TASK
Copy out each line of the material in which the word "user" can be found.
Segment Start: EXTRACTED RECORDS
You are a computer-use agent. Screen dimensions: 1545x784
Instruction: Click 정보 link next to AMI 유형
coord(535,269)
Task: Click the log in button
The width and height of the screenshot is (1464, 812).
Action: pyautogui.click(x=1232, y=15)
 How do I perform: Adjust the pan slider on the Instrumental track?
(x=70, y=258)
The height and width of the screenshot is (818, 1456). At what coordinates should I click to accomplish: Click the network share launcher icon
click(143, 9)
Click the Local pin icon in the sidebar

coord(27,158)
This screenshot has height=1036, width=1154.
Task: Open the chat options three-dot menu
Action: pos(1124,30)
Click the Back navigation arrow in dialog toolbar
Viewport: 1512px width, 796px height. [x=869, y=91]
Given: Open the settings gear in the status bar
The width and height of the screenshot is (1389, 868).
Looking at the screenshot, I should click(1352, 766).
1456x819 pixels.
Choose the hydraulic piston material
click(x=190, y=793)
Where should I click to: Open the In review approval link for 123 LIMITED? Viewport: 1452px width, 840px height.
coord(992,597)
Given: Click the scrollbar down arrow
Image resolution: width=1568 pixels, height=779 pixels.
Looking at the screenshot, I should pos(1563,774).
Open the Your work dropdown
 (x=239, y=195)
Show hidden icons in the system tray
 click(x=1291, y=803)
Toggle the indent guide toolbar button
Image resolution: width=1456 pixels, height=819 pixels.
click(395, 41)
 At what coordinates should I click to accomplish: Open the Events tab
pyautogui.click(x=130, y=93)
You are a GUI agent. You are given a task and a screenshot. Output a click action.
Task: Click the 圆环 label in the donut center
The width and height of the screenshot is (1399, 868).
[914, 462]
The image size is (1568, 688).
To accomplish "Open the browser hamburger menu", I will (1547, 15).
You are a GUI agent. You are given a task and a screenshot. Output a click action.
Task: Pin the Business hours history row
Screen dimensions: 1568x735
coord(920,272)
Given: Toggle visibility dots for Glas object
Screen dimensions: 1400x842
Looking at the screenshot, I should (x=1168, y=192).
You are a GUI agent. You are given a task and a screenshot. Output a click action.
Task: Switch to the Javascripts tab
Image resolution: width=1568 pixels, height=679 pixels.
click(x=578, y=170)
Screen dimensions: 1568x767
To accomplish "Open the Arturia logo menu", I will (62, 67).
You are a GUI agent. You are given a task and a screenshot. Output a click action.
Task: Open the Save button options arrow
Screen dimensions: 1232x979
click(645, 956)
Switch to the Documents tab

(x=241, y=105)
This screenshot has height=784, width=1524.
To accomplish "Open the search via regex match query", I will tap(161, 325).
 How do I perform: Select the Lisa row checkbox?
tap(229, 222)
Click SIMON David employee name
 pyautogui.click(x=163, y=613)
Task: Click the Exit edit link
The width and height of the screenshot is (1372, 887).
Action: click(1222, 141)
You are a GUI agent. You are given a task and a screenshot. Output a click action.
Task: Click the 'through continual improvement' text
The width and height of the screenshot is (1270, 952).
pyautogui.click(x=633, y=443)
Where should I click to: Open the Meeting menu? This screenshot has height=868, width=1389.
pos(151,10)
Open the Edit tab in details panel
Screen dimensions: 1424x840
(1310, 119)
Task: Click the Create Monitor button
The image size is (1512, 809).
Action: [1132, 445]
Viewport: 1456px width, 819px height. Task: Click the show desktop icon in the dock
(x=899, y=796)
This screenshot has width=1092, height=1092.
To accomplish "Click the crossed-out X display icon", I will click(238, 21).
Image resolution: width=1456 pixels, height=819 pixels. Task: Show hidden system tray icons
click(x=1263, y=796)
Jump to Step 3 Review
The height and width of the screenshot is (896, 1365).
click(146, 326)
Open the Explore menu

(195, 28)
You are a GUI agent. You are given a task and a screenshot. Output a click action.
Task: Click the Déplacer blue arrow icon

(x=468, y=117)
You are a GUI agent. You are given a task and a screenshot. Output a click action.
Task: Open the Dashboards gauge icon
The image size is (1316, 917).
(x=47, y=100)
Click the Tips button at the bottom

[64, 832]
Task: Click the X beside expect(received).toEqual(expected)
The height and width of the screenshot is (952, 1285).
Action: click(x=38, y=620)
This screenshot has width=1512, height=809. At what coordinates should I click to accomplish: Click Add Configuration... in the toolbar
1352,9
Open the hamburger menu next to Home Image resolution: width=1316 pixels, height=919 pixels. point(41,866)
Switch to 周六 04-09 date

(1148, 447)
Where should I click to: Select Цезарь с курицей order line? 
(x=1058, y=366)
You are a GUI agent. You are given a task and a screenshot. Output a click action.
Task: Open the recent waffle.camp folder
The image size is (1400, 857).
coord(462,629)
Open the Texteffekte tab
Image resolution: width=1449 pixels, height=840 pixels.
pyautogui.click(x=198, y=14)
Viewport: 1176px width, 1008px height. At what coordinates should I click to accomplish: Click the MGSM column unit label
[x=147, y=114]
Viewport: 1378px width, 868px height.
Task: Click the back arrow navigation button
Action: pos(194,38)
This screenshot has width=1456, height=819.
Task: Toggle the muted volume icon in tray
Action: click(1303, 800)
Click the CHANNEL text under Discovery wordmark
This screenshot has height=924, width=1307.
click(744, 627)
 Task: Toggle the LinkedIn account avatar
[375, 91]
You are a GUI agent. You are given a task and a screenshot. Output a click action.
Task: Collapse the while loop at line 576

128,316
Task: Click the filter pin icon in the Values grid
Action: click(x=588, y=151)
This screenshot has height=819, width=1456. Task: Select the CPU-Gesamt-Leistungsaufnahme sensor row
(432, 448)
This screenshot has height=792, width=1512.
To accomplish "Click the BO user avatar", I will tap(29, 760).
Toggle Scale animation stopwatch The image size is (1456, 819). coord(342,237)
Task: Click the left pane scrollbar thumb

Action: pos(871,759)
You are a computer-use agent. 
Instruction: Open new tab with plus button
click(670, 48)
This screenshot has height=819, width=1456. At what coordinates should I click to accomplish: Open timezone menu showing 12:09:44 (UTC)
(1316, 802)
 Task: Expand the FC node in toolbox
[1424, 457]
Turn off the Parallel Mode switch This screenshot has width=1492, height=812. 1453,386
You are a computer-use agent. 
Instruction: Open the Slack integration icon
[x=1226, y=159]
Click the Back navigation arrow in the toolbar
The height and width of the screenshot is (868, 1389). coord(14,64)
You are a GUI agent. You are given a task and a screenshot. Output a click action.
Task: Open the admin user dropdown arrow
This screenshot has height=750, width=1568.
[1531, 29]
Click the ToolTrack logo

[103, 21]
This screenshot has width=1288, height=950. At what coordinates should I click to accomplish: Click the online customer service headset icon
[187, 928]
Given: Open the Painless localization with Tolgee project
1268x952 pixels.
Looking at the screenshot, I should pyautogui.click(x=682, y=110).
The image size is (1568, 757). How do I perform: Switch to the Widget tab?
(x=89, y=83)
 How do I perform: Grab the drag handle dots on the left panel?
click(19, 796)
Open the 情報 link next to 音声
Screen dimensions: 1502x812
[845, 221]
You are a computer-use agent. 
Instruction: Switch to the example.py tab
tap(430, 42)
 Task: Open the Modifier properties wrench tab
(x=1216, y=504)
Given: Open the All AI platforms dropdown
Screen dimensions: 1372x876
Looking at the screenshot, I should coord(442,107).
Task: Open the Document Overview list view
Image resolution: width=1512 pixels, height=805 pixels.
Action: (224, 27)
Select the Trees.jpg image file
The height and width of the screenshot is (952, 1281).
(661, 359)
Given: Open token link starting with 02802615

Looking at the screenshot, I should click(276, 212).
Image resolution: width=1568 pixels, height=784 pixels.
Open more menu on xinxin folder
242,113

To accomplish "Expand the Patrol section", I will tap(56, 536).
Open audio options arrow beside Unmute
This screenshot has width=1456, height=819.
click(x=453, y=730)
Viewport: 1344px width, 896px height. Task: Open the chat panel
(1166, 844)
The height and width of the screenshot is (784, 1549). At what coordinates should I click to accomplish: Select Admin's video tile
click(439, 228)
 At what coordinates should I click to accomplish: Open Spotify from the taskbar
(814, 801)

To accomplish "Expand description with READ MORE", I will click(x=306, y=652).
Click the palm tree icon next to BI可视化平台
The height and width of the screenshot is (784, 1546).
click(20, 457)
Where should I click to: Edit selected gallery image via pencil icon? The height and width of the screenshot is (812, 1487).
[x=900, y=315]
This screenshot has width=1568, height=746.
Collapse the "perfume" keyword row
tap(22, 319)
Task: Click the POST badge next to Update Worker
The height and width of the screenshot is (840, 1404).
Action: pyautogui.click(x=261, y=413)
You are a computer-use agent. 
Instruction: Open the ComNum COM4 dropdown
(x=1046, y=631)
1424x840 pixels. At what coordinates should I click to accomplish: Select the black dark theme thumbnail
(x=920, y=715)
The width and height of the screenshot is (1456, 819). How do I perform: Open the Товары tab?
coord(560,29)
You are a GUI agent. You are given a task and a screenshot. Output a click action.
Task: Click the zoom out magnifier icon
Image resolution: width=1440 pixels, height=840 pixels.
Segment End: EXTRACTED RECORDS
WRITTEN SOLUTION
To accomplish "Click the BO user avatar", I will tap(29, 760).
Task: Open the admin user dropdown arrow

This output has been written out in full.